Pop Song 138 'Every Little Thing She Does Is Magic' The Police 1981

2 years ago
77

Pop Song 138 'Every Little Thing She Does Is Magic' The Police

"Every Little Thing She Does Is Magic" is characterized as a new wave, pop rock and power pop song with elements of reggae.The song also contains elements of avant-pop. Unlike other Police songs, it features an arrangement dominated by piano and synthesizers. The lyrics concern unrequited love, telling the story of a hapless romantic who has attempted to pursue their romantic interest for a long period of time, but is too afraid to do so.

This was first recorded as a demo, with the piano figure, in a studio in Montreal. I had written the song long before the Police were successful, but it seemed a bit soft for the band at first. But the demo was really great. It sounded like a No 1 song to me. I took it to the band, who were reticent, still thinking it was soft. I was saying, "But listen, it's a hit." We tried to do it from scratch as the Police, but it didn't have the same energy as the demo. After a degree of hair-pulling and torturing on my part, I got the band to play over the top of my demo.

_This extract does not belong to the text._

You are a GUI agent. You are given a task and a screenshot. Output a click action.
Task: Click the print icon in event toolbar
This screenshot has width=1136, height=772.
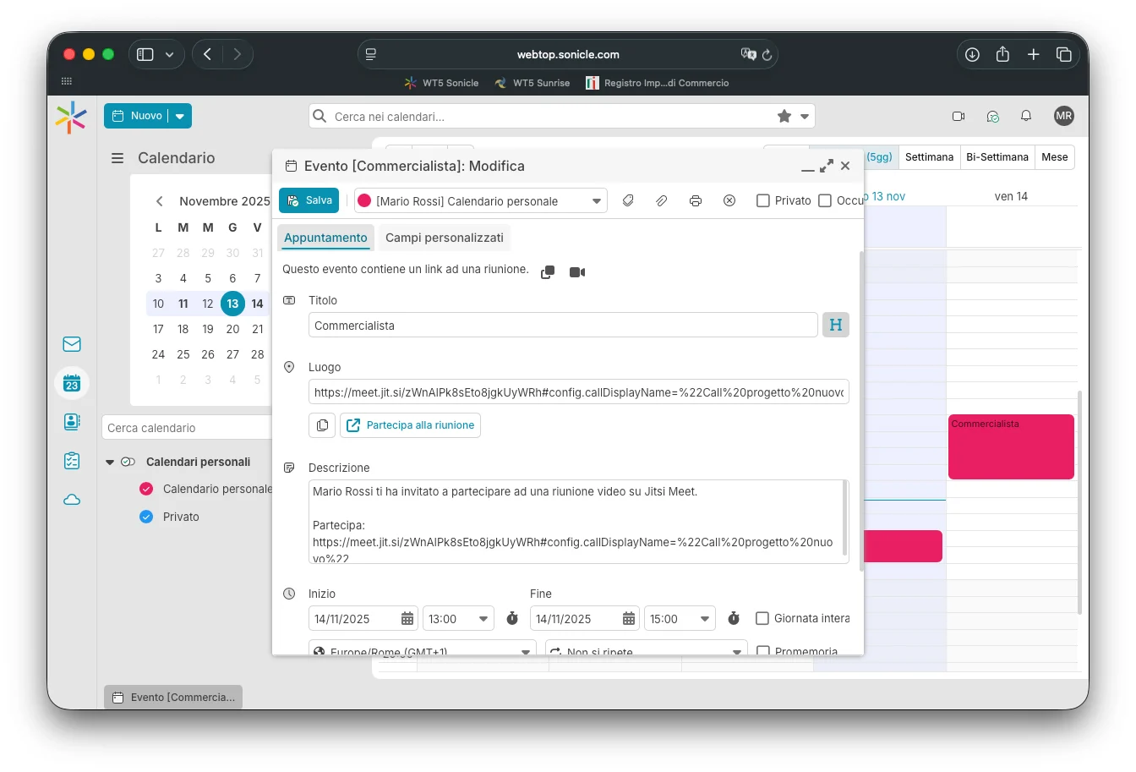[x=695, y=200]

— Sting, The Independent, September 1993
The piano part was added by session keyboardist Jean Roussel, whom Sting would fly over to help re-record the track against the wishes of his bandmates Andy Summers and Stewart Copeland while they were recording the Ghost in the Machine album at AIR Studios, Montserrat. Summers did not approve of Roussel's inclusion in the track, claiming that he was "incredibly pushy" and that "there wasn't room for him. He must have played 12 piano parts on that song alone."[13] Copeland, however, said that Roussel "wasn't pushy . He was just like us actually."

Feeling that the arrangement of the track was not enough like The Police style, Summers (who recalled, "as the guitar player I was saying, 'What the fuck is this? This is not the Police sound'") and the band tried to "Police-ify" the track by attempting different arrangements and styles, but none of them clicked. However, as Copeland remembers, the remaining two members of the band had to overdub onto Sting’s demo in the end:

"I remember saying, 'Okay put up Sting's original demo and I'll show you how crummy it is.' So Sting stood over me and waved me through all the changes. I did just one take, and that became the record. Then Andy did the same thing on the guitar. We just faced the music, bit the bullet, and used Sting's arrangements and demo. Damn."

— Stewart Copeland, Revolver, 2000
In the chorus, Sting, not knowing any other word which would rhyme with "magic," used the word "tragic." Copeland said of this moment, "I remember Sting for years trying to think of a rhyme for 'magic', as in 'Every Little Things She Does Is Magic.' I think the only word he could come up with, apart from 'tragic', was 'pelagic', which means 'ocean going'. There I was in my leather pants and punk hairdo, pondering the distinction between ocean-going and river-going fish." This moment was, in his estimation, implied by scholars to be fairly comical

Loading comments...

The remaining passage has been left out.